If you’re looking for a healthy brown bag option, this sesame soba noodle salad is perfect to make on Sunday and eat for lunch all week long. Since my detox, I’ve been trying to make my weekdays as healthy as possible so that there’s room for all the more hedonism by Friday at 5pm, and veggie main courses like this have been helping me get there.

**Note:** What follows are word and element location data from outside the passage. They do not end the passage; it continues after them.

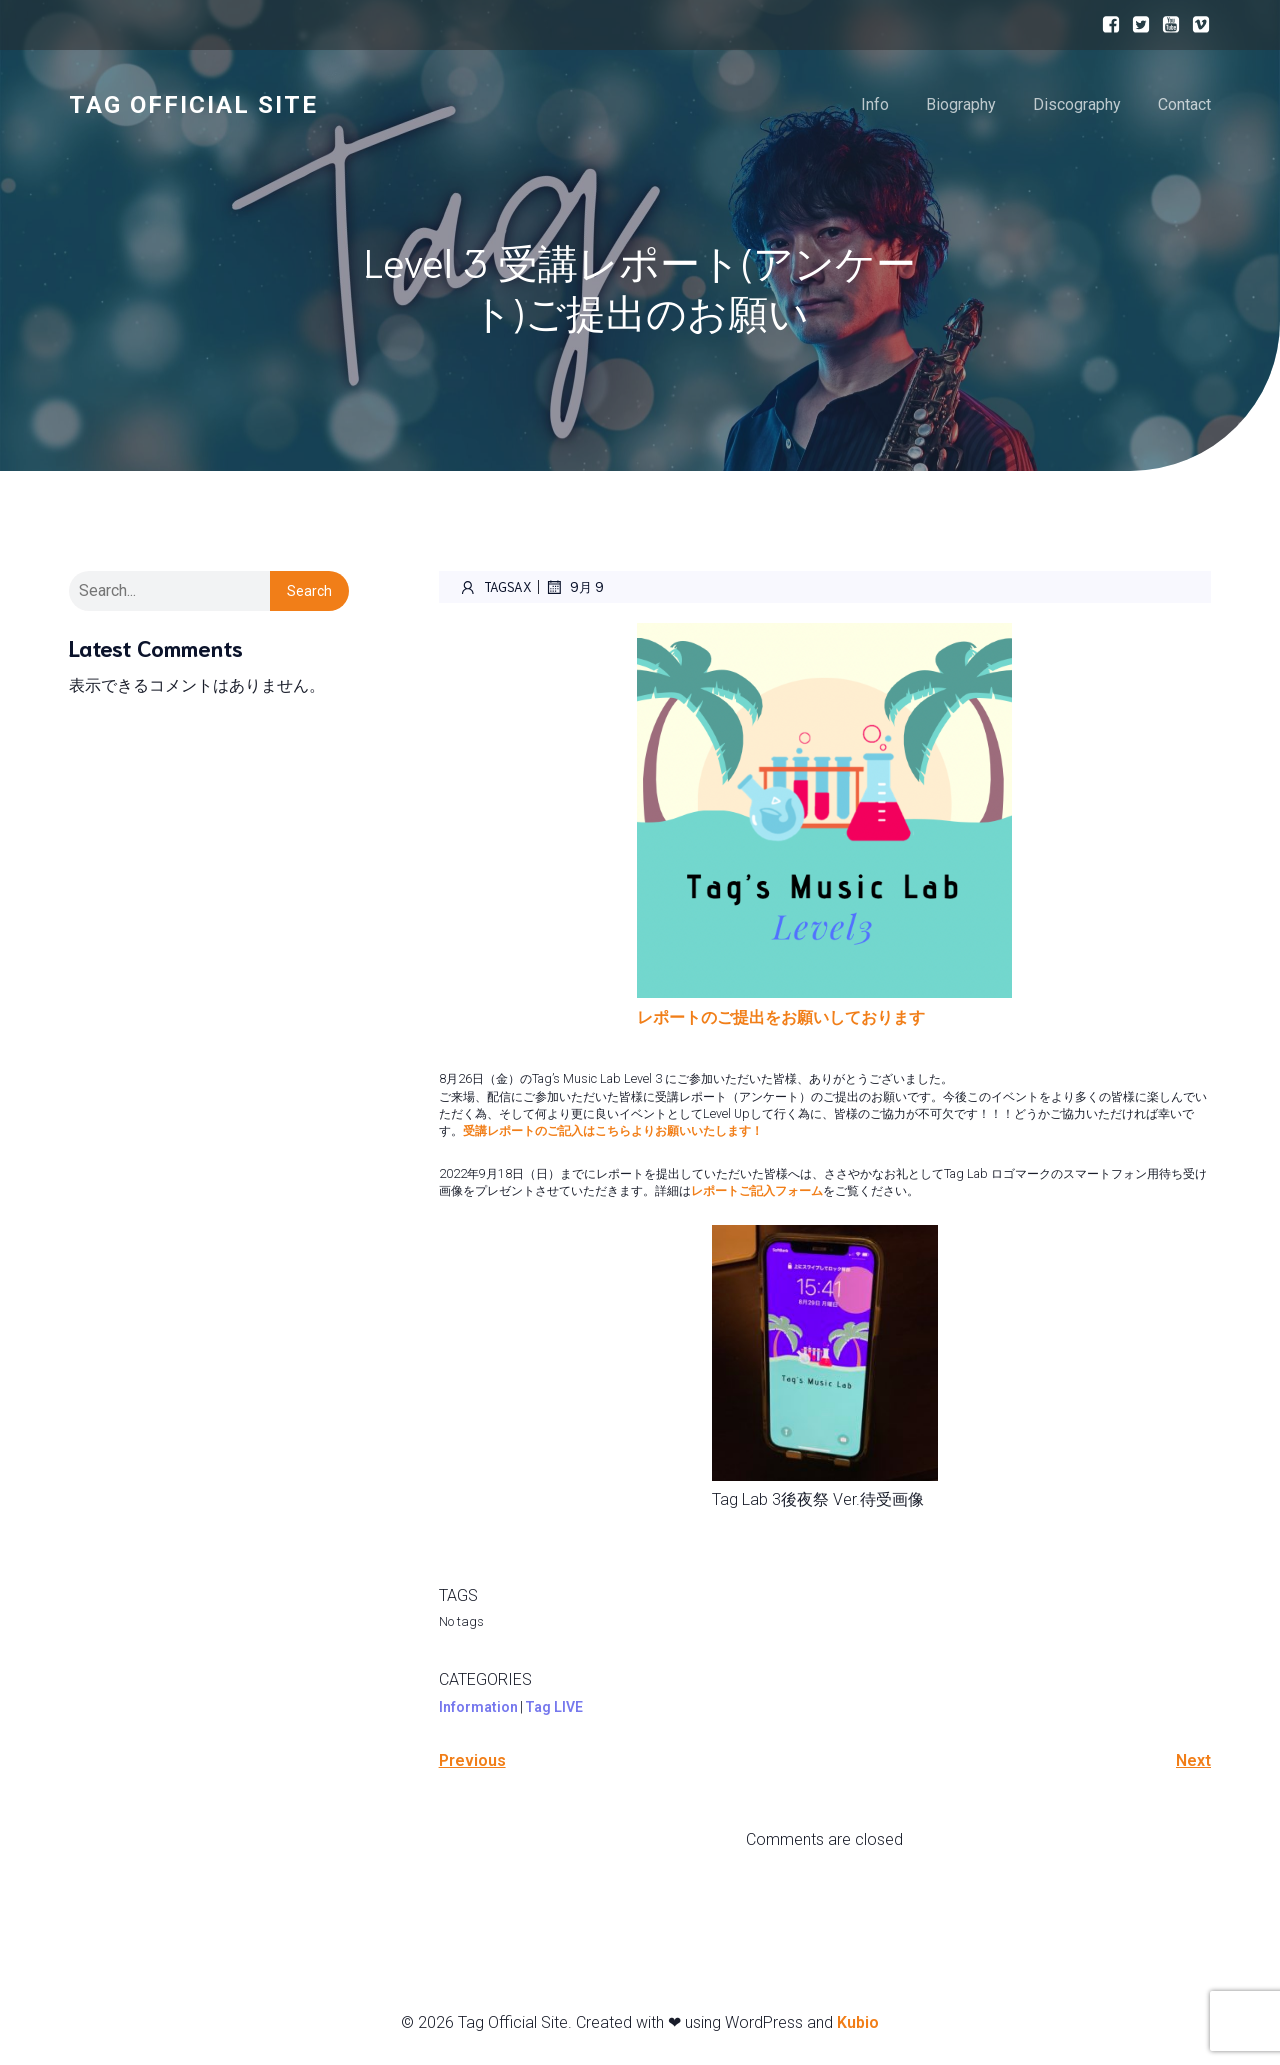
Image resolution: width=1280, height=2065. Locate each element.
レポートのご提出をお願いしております (781, 1017)
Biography (961, 104)
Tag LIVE (554, 1707)
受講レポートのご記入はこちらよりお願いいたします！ (613, 1130)
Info (875, 104)
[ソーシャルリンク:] (1106, 25)
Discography (1077, 104)
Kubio (858, 2022)
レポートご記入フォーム (757, 1190)
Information (478, 1707)
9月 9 (574, 587)
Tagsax (495, 587)
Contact (1184, 104)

Cold Sesame Soba Noodle Salad with Cabbage Slaw
- 1/4 cup gluten-free tamari or soy sauce
- 1/4 cup rice vinegar divided
- 2 tablespoons toasted sesame oil
- 2 garlic cloves minced
- 2 tablespoons raw honey
- 1 teaspoon Sriracha
- 1/2 head Napa cabbage about 4 cups, shredded
- 1 red bell pepper seeded and thinly sliced
- 2 scallions thinly sliced
- 8 ounces gluten-free buckwheat soba noodles
- Black sesame seeds optional, for garnish
- In a large bowl, whisk together the tamari, vinegar, sesame oil, garlic, honey and sriracha. Add the cabbage, pepper and scallions; toss to combine.
- Meanwhile, bring a large pot of water to boil. Cook the soba noodles according to package directions and rinse under cold water. Add to the cabbage mixture and gently toss.
- Transfer the cold sesame soba noodle salad to a serving plate and garnish with sesame seeds, if using.